The PPTP GRE packet format is non standard, including an additional acknowledgement field replacing the typical routing field in the GRE header. However, as in a normal GRE connection, those modified GRE packets are directly encapsulated into IP packets, and seen as IP protocol number 47.
In the Microsoft implementation, the tunneled PPP traffic can be authenticated with PAP, CHAP, MS-CHAP v1/v2 or EAP-TLS. The PPP payload is encrypted using Microsoft Point-to-Point Encryption (MPPE) when using MS-CHAPv1/v2 or EAP-TLS. MPPE is described by RFC 3078.
PPTP was the first VPN protocol that was supported by Microsoft Dial-up Networking. All releases of Microsoft Windows since Windows 95 OSR2 are bundled with a PPTP client, although they are limited to only 2 concurrent outbound connections. Microsoft Windows Mobile 2003 and higher also support the PPTP protocol. The Routing and Remote Access Service for Microsoft Windows contains a PPTP server. The Microsoft implementation uses single DES in the MS-CHAP authentication protocol which many find unsuitable for data protection. PTPTP is also used is some games like Battle-field 4, they do this to trick the computer (yours) into thinking its on a local connection which being the (server). needs.
Windows Vista and later support the use of PEAP with PPTP. The authentication mechanisms supported are PEAPv0/EAP-MSCHAPv2 (passwords) and PEAP-TLS (smartcards and certificates). Windows Vista removed support for using the MSCHAP-v1 protocol to authenticate remote access connections.
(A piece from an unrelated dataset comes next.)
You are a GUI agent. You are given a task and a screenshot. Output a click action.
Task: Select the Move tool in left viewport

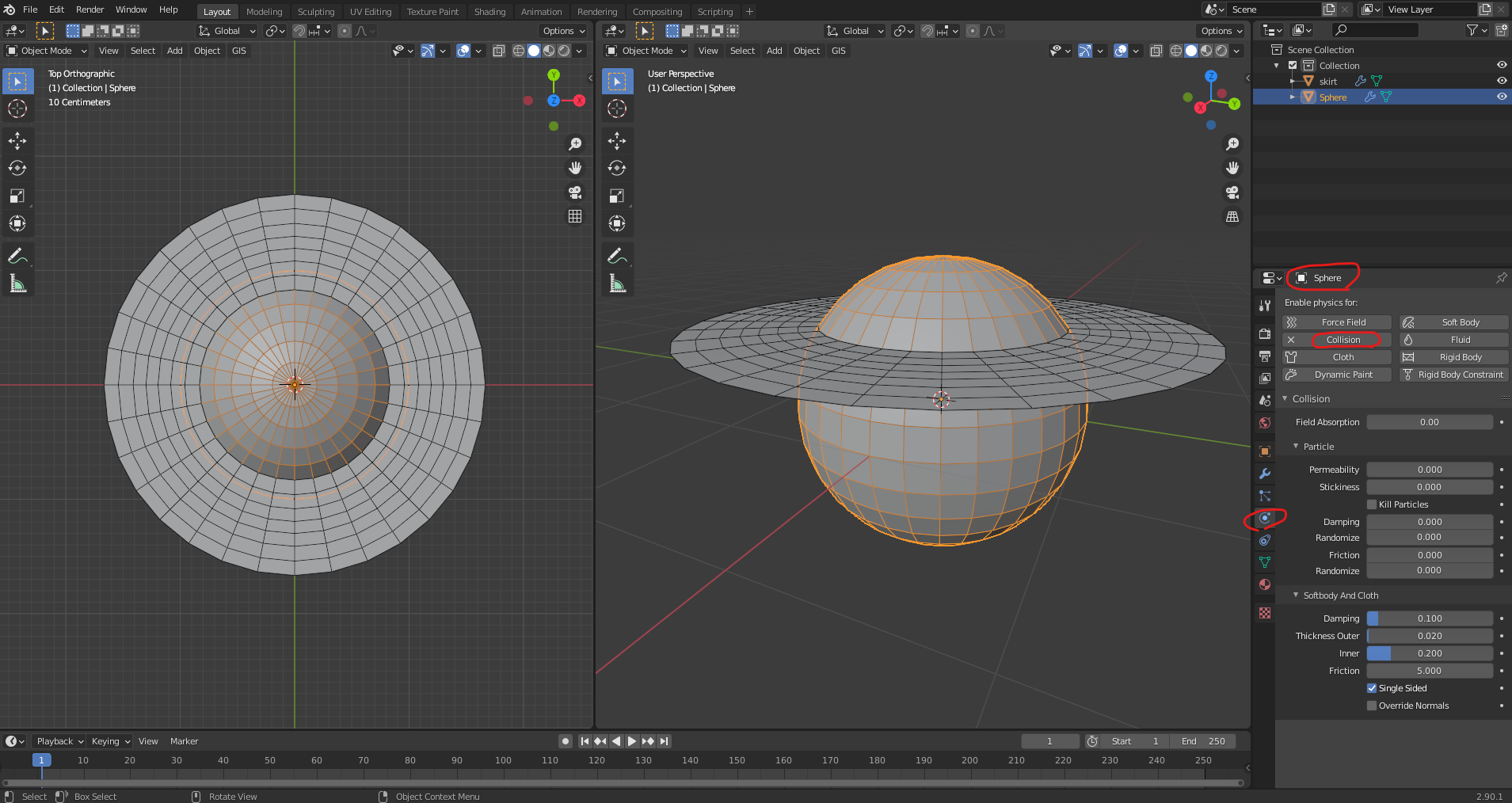tap(17, 141)
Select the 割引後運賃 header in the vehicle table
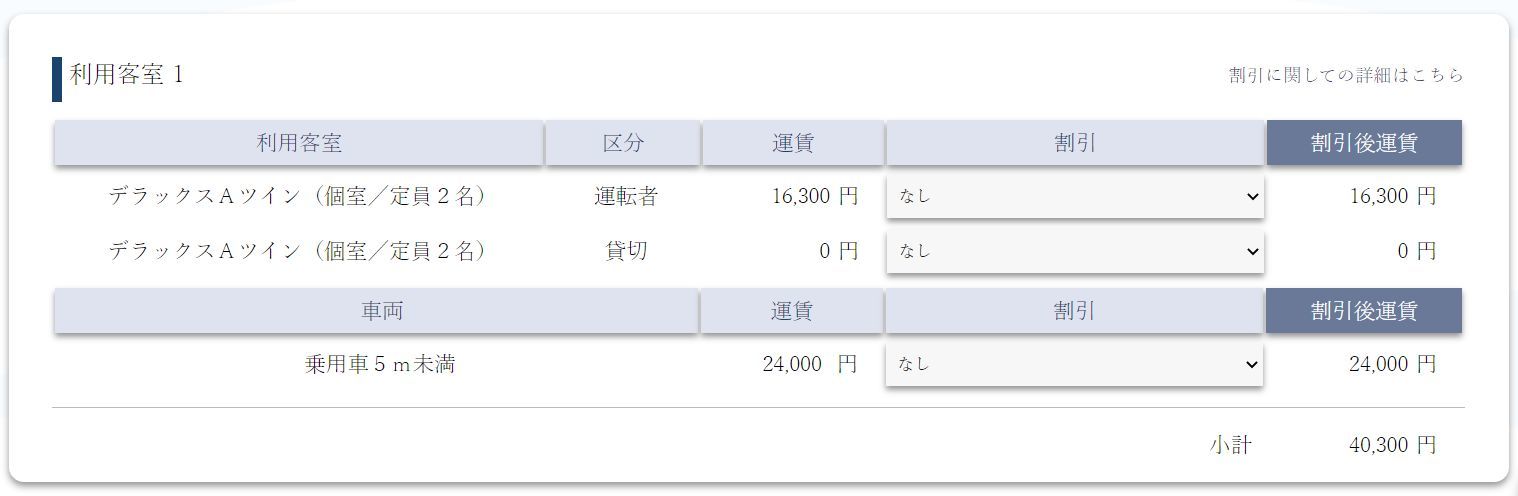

Linux server-side support for PPTP is provided by the PoPToP daemon and kernel modules for PPP and MPPE. Client-side Linux implementations of PPTP appeared in 1997, but the first widely used server-side Linux PPTP implementation was developed by Matthew Ramsay in 1999 and initially distributed under the GNU GPL by Moreton Bay. However, Linux distributions initially lacked full PPTP support because MPPE was believed to be patent encumbered. Full MPPE support was added to the Linux kernel in the 2.6.14 release on October 28, 2005. SuSE Linux 10 was the first Linux distribution to provide a complete working PPTP client. There is also ACCEL-PPP – PPTP/L2TP/PPPoE server for Linux which supports PPTP in kernel-mode.
PPTP has been the subject of many security analyses and serious security vulnerabilities have been found in the protocol. The known vulnerabilities relate to the underlying PPP authentication protocols used, the design of the MPPE protocol as well as the integration between MPPE and PPP authentication for session key establishment. PPTP is (as of October 2012) considered cryptographically broken and its use is no longer recommended by Microsoft[better source needed].
A summary of these vulnerabilities is below:
EAP-TLS is seen as the superior authentication choice for PPTP; however, it requires implementation of a public-key infrastructure for both client and server certificates. As such it is not a viable authentication option for many remote access installations.